▸ **SUA TAREFA**:
Devolva, sem mudar nada, o trecho da carta de fim de namoro que vai de "Amor pré-pandemia no" até "tudo fez sentido.".

▸ **TEXTO FORNECIDO**:

============================================================

Amor pré-pandemia no Gragoatá

A última carta de um namoro interracial
Por Anônimo

Foto: Google


24 de dezembro de 2019. Provavelmente a última vez em que nos olhamos da maneira em que estávamos acostumados. Hoje, três dias depois, foi quando finalmente consegui guardar isso tudo. Não antes de externar essas palavras. Após elas, não há mais nada a ser dito. Essa carta nunca será entregue. É a última de muitas escritas por nós dois após mais de 6 anos e, com certeza, a mais importante.

Não é sobre nós, sobre detalhes ou palavras mal colocadas, é algo bem maior e que você nunca será capaz de entender.

É sobre gente como eu. E como você. São opostos que, apesar de terem vivido anos felizes e realmente ter havido amor, há coisas que afetavam o nosso relacionamento e a mim diretamente, mas eu não conseguia enxergar. E após conseguir realmente reconhecer quem eu sou, tudo fez sentido.

============================================================

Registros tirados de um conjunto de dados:

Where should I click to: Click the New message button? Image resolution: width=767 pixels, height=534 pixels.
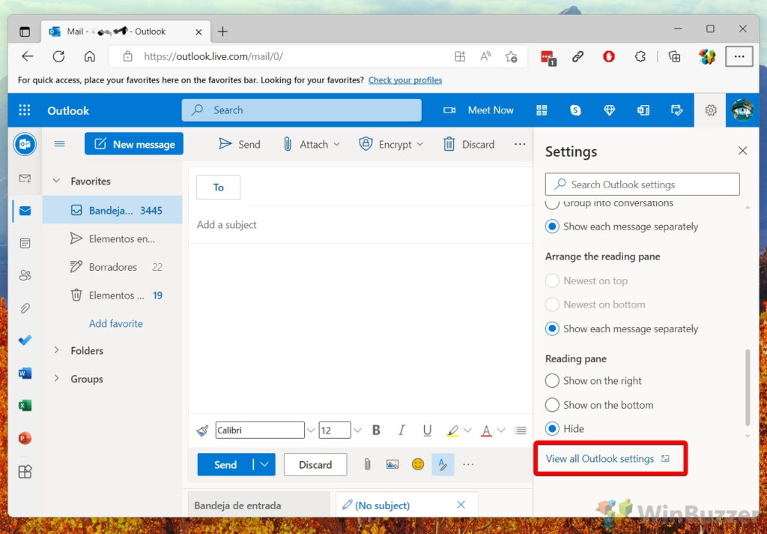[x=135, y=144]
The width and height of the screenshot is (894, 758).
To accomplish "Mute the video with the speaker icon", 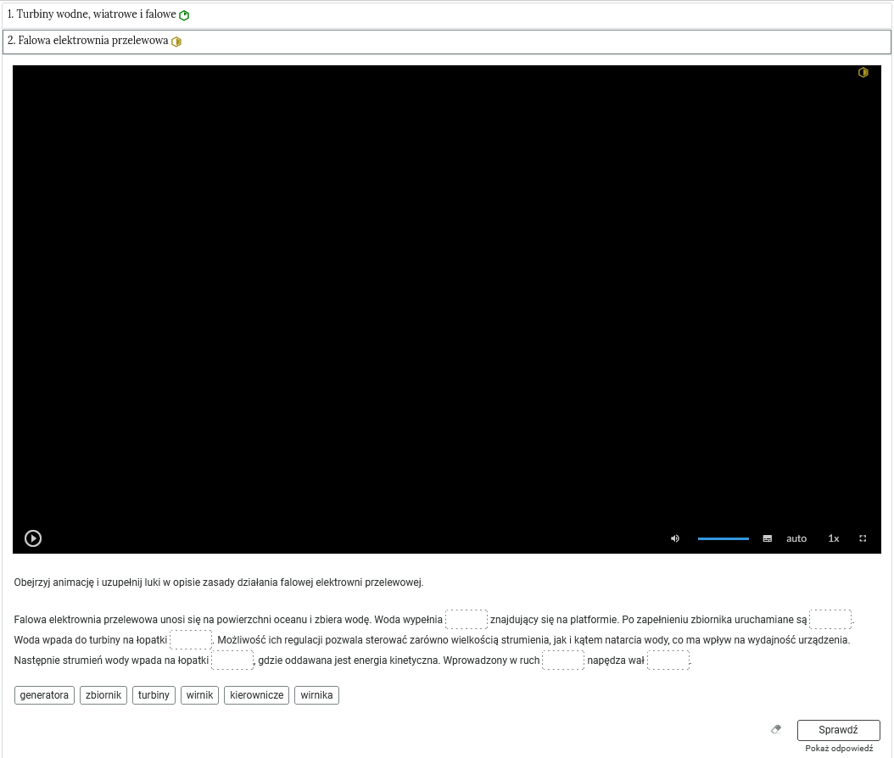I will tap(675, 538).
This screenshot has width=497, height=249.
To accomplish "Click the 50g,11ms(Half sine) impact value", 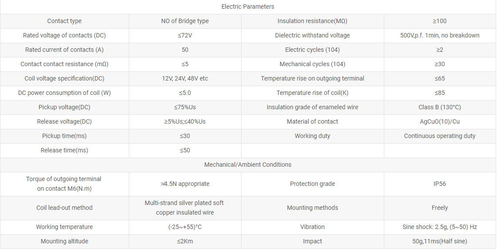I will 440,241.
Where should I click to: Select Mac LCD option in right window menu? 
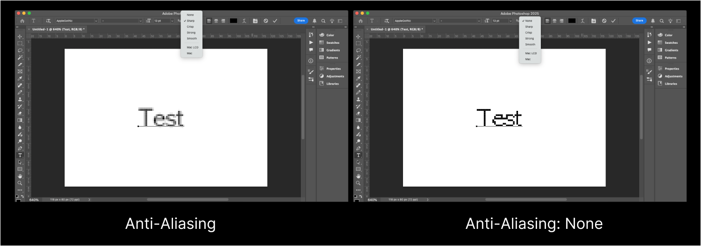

============================================================

▸ **RESPOSTA ABAIXO**:
Amor pré-pandemia no Gragoatá

A última carta de um namoro interracial
Por Anônimo

Foto: Google


24 de dezembro de 2019. Provavelmente a última vez em que nos olhamos da maneira em que estávamos acostumados. Hoje, três dias depois, foi quando finalmente consegui guardar isso tudo. Não antes de externar essas palavras. Após elas, não há mais nada a ser dito. Essa carta nunca será entregue. É a última de muitas escritas por nós dois após mais de 6 anos e, com certeza, a mais importante.

Não é sobre nós, sobre detalhes ou palavras mal colocadas, é algo bem maior e que você nunca será capaz de entender.

É sobre gente como eu. E como você. São opostos que, apesar de terem vivido anos felizes e realmente ter havido amor, há coisas que afetavam o nosso relacionamento e a mim diretamente, mas eu não conseguia enxergar. E após conseguir realmente reconhecer quem eu sou, tudo fez sentido.